Aggregated Longitudinal Student Data
Through the UC ClioMetric History Project, I have released a series of interactive dashboards summarizing the longitudinal course-taking behavior and alumni outcomes of several large public research universities in California. Aggregated data are available by clicking Download->Crosstab. Here’s one example dashboard, visualizing the lifetime wage distribution of UC Berkeley alumni:
Historical University Data
Many economists are interested in conducting statistical analysis of large-scale data contained in scanned books or other documents. While OCR technology is increasingly capable of producing text versions of scanned documents, its unstructured (and often typo-ridden) products can be challenging to analyze.
I have developed a software framework called formatted optical character recognition (fOCR) to transform scanned documents into a computer-readable database. The key innovation of fOCR is to synthesize multiple OCR’ed copies of the same document (and sometimes of multiple scans of that document) into a high-quality database superior to any individual OCR transcription, by allowing each transcription to ‘vote’ on the content of each datum.
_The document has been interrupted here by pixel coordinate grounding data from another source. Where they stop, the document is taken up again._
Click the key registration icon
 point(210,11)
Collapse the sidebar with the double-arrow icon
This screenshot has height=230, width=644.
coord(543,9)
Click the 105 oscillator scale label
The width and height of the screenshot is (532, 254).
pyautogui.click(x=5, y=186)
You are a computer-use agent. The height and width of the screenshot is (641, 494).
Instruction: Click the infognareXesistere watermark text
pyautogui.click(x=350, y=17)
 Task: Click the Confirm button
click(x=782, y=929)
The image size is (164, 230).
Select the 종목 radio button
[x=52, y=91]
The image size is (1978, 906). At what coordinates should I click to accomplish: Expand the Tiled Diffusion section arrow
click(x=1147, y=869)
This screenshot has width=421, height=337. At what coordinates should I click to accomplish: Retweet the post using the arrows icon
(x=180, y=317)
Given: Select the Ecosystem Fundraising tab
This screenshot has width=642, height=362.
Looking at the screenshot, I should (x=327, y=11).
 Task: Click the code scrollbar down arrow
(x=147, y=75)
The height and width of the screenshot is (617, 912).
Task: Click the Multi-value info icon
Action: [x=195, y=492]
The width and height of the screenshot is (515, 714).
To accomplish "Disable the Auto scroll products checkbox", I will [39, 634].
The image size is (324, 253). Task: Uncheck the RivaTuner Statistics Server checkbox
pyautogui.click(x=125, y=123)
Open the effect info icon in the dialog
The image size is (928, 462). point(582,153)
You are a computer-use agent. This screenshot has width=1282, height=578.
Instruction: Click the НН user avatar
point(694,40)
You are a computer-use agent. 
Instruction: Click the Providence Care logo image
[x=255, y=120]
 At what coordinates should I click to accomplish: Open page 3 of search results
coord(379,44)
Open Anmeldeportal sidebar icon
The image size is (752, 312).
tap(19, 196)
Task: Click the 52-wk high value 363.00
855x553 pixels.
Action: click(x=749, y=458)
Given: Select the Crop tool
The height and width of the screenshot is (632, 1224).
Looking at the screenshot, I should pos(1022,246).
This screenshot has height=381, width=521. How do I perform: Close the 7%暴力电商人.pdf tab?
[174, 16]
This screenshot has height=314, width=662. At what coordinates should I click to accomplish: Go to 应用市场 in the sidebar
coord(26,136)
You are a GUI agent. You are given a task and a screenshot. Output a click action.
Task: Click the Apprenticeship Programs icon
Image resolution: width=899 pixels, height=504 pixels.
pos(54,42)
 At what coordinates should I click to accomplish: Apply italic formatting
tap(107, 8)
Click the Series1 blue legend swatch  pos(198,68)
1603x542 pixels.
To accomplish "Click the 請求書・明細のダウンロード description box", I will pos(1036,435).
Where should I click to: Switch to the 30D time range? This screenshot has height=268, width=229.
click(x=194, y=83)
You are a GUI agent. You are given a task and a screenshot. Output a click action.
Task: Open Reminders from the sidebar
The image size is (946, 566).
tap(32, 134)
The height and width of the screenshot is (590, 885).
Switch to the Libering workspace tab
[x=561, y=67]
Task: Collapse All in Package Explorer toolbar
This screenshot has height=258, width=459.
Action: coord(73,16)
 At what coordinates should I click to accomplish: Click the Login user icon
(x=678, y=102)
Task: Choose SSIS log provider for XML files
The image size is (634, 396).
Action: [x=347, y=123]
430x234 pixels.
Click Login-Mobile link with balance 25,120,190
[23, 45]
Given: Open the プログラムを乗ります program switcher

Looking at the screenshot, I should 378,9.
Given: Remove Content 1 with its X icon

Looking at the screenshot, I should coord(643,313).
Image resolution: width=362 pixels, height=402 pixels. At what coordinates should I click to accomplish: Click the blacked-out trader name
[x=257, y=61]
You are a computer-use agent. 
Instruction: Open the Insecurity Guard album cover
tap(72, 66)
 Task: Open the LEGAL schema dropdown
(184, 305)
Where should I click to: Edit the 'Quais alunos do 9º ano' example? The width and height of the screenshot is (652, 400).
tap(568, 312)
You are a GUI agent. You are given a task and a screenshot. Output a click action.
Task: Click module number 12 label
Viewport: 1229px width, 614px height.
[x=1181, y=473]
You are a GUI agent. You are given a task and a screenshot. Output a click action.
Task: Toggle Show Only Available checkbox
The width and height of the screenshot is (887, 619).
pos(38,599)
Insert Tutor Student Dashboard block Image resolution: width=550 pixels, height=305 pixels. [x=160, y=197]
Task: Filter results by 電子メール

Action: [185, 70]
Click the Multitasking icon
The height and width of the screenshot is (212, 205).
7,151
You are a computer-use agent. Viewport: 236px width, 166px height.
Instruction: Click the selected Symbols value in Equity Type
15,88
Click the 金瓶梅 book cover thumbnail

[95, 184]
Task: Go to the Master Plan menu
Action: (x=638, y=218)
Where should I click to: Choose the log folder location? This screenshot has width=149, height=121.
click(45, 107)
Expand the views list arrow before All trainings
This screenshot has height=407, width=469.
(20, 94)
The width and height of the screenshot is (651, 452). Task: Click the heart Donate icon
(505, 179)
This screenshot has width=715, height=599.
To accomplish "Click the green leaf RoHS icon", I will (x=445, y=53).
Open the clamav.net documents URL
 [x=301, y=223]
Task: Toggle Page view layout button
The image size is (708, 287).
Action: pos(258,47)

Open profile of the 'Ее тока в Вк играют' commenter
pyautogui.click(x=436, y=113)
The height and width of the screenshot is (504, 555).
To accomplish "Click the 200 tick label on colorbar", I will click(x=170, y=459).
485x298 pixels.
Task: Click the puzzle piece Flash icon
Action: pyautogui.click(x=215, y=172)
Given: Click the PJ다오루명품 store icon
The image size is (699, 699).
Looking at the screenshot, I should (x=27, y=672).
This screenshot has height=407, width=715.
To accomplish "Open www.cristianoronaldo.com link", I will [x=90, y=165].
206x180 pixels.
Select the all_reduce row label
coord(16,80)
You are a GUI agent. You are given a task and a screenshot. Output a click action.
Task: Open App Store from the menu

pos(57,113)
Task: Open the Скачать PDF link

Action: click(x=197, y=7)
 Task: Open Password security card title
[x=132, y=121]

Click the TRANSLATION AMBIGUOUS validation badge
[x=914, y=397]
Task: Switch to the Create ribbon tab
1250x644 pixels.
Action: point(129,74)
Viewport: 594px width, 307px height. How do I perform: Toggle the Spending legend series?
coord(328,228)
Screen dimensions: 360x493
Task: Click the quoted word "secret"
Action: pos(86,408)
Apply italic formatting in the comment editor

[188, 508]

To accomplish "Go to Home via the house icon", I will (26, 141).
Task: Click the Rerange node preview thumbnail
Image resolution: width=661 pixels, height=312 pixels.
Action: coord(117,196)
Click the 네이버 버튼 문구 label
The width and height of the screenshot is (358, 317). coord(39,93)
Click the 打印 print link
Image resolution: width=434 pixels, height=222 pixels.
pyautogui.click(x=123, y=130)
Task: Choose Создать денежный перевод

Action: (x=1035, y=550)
An introduction to fOCR — and the appropriate citation for any use of the data and software on this site — is available here. I have posted a number of fOCR databases on the website of the UC ClioMetric History Project, including:
–1893-1946 student registers for most large California universities;
–1900-2010 faculty registers for several universities; and
–1900-2010 course registers for several universities.
You can find the full sets of R code for two fOCR workflows — a simpler workflow that processes historical faculty wage records, and a more-involved workflow that processes historical student transcripts — in this public folder. The folder also includes sample data for the former workflow.
While fOCR has a relatively steep learning curve, it results in high-quality data that have proven useful in many settings. This software remains in development and will be periodically updated.